Coste, fabricación e incentivos de diseño
- Varios sostienen que las pantallas táctiles y los “botones” capacitivos son principalmente una forma de recortar costes: menos piezas únicas, mazos de cables más simples, y actualizaciones de modelo más fáciles.
- Otros señalan que los botones físicos son costosos de diseñar, moldear, ajustar y ensamblar; el tacto capacitivo es una gran superficie con impresión.
- Contraargumento: muchos coches más baratos siguen teniendo una mejor UX física, lo que sugiere que la “modernización” y el marketing, y no solo el coste, impulsaron el cambio.
Software, actualizaciones y apps
- Se defiende el uso de pantallas táctiles porque permiten cambiar la interfaz después de la compra y actualizar funciones; los críticos responden que los cambios frecuentes socavan la seguridad y la coherencia.
- Hay opiniones divididas sobre las actualizaciones OTA: algunos celebran que los coches mejoren con el tiempo; otros se preocupan por el soporte a largo plazo, los fallos y la deriva hacia anuncios/DRM.

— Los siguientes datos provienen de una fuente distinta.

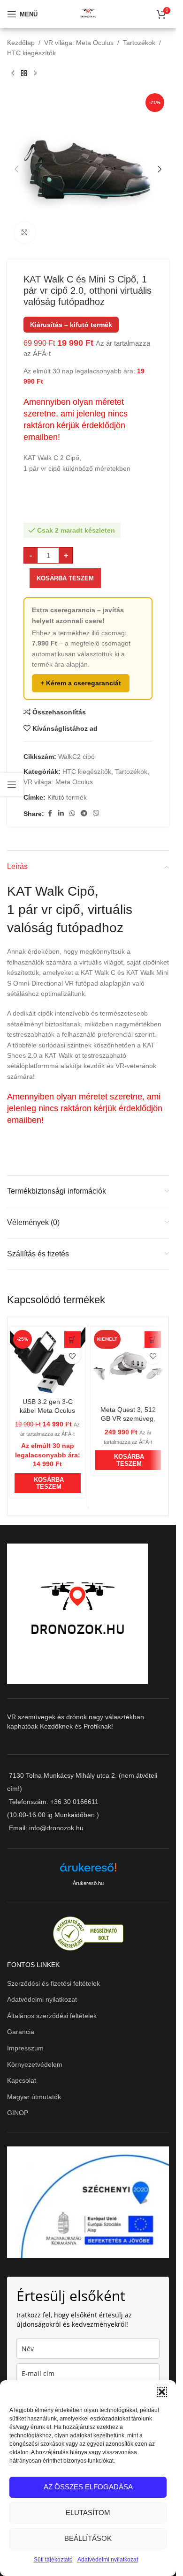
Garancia (20, 2031)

Voz e interfaces alternativas
- El control por voz se propone como solución, pero muchos lo rechazan por poco fiable, verboso, sensible a la sintaxis y distraído para muchos usuarios.
- Algunos imaginan futuros asistentes basados en LLM en el propio dispositivo que se adapten al conductor, pero esto es especulativo dentro del hilo.
Regulación y políticas
- Varios comentaristas piden regulación: controles físicos obligatorios para funciones esenciales, o desactivar la interfaz táctil compleja mientras el vehículo está en marcha.
- Otros piden cautela, argumentando a favor de analizar el problema y aplicar normas específicas en lugar de prohibiciones generales, aunque aun así coinciden en que la seguridad es un problema.